I do not believe what MR. OTTO has submitted is humour. It can only be
classified as bitter criticism. I will not be a subscriber to this list
server when racial criticisms like this are submitted and it is accepted on
the basis that I must "lighten up" or else be classified as an "enginerd". 

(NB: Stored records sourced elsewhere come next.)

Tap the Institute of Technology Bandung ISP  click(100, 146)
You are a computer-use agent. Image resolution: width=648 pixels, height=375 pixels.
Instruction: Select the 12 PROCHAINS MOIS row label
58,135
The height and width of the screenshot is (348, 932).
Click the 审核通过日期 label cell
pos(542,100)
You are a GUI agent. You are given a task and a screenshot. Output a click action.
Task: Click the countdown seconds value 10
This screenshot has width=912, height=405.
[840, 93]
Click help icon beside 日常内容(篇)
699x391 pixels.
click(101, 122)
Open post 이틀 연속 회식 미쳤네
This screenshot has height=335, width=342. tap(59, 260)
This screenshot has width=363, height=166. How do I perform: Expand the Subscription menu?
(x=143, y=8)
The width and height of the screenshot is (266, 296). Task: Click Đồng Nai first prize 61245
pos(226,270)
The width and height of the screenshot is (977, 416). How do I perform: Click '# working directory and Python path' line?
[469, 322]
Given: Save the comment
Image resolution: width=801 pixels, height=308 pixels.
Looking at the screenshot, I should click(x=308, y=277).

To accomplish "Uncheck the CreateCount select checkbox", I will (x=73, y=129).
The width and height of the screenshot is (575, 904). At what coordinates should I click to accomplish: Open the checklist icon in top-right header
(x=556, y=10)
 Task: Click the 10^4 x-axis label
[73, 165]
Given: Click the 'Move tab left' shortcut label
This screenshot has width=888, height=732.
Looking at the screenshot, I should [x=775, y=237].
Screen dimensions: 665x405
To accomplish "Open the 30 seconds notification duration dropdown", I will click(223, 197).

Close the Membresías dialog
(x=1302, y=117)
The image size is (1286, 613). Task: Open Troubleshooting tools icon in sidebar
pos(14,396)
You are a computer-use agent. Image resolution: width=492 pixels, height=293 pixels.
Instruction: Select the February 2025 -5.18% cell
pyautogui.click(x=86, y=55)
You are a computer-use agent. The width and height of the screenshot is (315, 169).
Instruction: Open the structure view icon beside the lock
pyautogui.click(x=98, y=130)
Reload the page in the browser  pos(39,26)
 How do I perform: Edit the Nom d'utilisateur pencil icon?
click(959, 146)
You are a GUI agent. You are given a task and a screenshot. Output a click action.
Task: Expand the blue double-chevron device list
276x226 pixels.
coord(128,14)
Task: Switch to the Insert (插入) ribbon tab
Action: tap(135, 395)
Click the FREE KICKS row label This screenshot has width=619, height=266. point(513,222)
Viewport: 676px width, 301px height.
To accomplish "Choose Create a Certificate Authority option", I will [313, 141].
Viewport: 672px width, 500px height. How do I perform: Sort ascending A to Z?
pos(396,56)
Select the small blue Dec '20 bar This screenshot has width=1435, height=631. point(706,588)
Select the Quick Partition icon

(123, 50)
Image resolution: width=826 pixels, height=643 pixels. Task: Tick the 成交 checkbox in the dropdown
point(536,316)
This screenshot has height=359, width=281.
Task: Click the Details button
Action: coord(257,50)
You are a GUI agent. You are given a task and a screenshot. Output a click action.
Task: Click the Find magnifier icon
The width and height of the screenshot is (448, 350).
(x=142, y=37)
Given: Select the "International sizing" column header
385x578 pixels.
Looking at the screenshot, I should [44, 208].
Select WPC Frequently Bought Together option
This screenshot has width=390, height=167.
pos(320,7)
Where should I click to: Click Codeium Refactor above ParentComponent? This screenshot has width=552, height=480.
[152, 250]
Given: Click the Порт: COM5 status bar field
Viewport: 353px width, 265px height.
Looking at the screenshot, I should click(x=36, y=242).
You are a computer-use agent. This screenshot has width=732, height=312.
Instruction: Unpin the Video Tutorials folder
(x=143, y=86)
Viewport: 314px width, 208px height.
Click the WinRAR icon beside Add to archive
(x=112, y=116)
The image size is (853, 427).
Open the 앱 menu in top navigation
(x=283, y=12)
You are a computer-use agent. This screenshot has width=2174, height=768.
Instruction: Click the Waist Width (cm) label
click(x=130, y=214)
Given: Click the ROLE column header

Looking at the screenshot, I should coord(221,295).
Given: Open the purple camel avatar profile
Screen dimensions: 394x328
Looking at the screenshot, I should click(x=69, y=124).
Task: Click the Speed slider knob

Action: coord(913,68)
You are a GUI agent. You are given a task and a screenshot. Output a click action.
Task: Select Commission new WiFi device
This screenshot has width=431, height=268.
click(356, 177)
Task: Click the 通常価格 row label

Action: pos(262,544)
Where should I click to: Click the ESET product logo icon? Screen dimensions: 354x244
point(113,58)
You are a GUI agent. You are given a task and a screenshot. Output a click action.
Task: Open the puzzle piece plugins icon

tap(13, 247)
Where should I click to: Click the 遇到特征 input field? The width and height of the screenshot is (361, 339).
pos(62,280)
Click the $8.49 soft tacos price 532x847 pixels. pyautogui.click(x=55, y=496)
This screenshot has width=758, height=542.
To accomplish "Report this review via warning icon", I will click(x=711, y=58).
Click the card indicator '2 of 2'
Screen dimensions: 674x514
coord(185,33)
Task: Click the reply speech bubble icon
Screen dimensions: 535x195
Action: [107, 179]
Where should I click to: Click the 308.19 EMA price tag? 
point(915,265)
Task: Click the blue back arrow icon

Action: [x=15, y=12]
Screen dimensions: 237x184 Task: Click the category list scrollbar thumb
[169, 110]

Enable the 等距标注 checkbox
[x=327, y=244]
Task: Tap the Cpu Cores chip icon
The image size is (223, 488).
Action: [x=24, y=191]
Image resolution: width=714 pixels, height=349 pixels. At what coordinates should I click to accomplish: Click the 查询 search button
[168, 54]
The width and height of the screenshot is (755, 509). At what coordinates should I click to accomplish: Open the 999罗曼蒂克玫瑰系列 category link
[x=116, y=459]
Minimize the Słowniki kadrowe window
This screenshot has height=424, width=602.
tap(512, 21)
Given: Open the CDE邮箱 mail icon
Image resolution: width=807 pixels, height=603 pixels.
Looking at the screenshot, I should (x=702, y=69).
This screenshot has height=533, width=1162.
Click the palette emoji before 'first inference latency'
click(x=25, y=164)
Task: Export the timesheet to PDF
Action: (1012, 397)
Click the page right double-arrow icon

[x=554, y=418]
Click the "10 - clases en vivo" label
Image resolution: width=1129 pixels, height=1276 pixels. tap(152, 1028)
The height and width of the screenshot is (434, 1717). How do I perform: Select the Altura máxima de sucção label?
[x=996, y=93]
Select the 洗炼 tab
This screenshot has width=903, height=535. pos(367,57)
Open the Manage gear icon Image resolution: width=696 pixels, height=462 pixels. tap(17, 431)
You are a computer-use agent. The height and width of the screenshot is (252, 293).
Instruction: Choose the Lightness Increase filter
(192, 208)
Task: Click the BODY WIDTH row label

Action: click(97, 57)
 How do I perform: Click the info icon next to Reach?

Keep these criticisms to your friends and acquaintances and do not place
them on this list server. If Shafat does not take appropriate measures to
prevent such criticisms from being posted then, I will unsubscribe
permanently.

RRH
######################################
There is a time when the operation of the machine
becomes so odious, makes you so sick at heart,
that you can't take part; and you've got to put your 
bodies upon the gears and upon the wheels, upon 
all the apparatus, and you've got to make it stop.
-Mario Savio
#######################################

 
At 10:54 PM 7/15/98 -0400, you wrote:
>
>
>Subject:  JokeMaster Funnies, Category  (c) JokeMaster Funnies, 1996
>Sender:   JokeMaster(--nospam--at)JokeMaster.com     WEB URL:  www.JokeMaster.com
>Complaints to:  Duh!@huh.net            File:  [Ethnic.505  rated: A]
>
>
>  The three shortest books in the world:
>
>    1. World War II Italian War Heroes
>
>    2. The Book of Jewish Business Ethics
>
>    3. Blacks I Have Met While yachting
>
>
>  Know why blacks have chickens in their front yards?
>
>    To teach their kids how to walk...
>
>
>  What do you get when you cross a Jew and a Gypsy?
>
>    A chain of empty stores.
>
>
>  Know what you get if you cross a Chinese and a Mexican?
>
>    You get a car thief that can't drive...
>
>
>  Know how blacks learned to break dance?
>
>    They were watching Mexicans try to steal hubcaps off moving cars...
>
>
>  How do you baby-sit a black?
>
>    You attach Velcro to the ceiling and stick him up by his head.
>
>
>  How do you get him down again?
>
>    You hand a stick to a Mexican kid and tell him it's a pinata.
>
>
>  Why aren't there any significant works of art from Puerto Rican
>  artists prior to 1957?
>
>    That's the year spray paint was invented.
>
>
>  How do you get 50 Dominicans into a space 20' long by 5' wide?
>
>    Tell them it floats.
>
>
>  How many Puerto Ricans does it take to change a lightbulb?
>
>    None. (Alright, alright, who stole the  _____ lightbulb?!!)